Dia Internacional da Síndrome de Down: o caminho para a autonomia

 


Especialista do HC alerta que o desenvolvimento pleno 

depende de diagnóstico precoce e quebra de preconceitos


O dia 21 de março marca o Dia Internacional da Síndrome de Down, uma data que vai além da conscientização: é um chamado para a garantia de direitos e a celebração do potencial.

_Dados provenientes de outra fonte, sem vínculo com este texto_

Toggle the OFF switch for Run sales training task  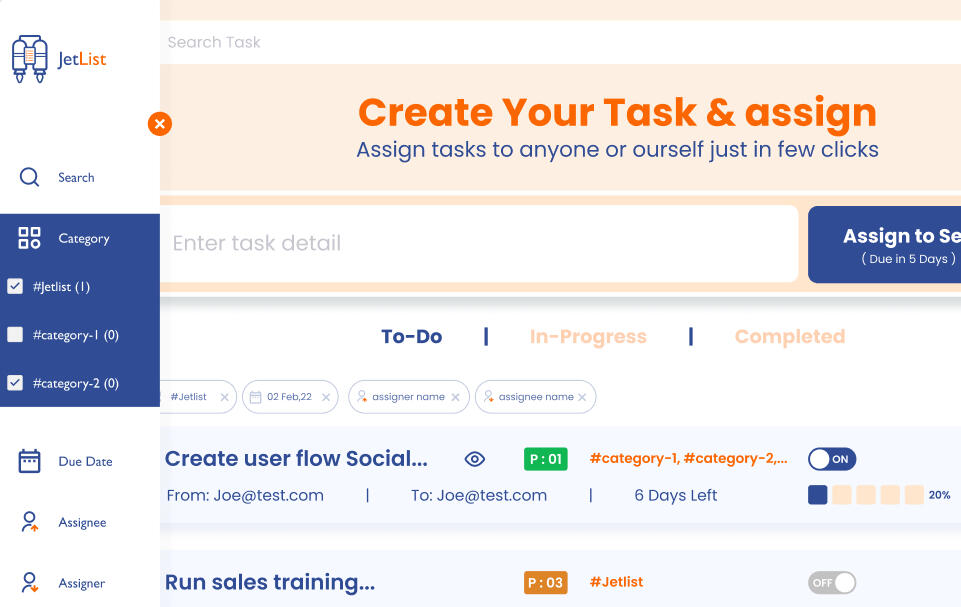832,582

Em Curitiba, esse trabalho de suporte e transformação ganha rostos e vozes no ambulatório especializado do Hospital de Clínicas da Universidade Federal do Paraná (HC), que há quase quatro décadas atua como um farol para famílias paranaenses.

Beatriz Bermudez, médica na Unidade da Criança e do Adolescente do HC  e professora do Departamento de Saúde Coletiva da Universidade Federal do Paraná, destaca que o acolhimento começa logo no nascimento. Logo ao nascer, uma criança diagnosticada com a Síndrome de Down em Curitiba ou no interior do Estado, recebe atendimento na unidade de saúde mais próxima, que encaminha a família para a equipe multidisciplinar do ambulatório do hospital.

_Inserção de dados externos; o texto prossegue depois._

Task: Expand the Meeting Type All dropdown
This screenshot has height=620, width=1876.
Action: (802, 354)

"É bem interessante que ali temos uma equipe multidisciplinar, então além de passar pela consulta, tem a psicologia, a odontologia, o serviço social. Ali, os pais encontram pessoas com síndrome de Down na sala de espera e percebem que não estão sozinhos no mundo. A síndrome de Down não é cheia de doenças; existem algumas alterações que nem todos vão ter", explica Beatriz Bermudez. 


O alerta para a Síndrome de West


Embora o acompanhamento pediátrico e clínico seja suficiente para a maioria, um olhar atento é necessário para complicações neurológicas específicas. A Síndrome de West, uma encefalopatia epiléptica grave da infância, possui uma prevalência de 0,6% a 13% em crianças com Down. Se não tratada rapidamente, a condição pode causar regressão severa, como a perda da capacidade de sustentar o pescoço ou sentar.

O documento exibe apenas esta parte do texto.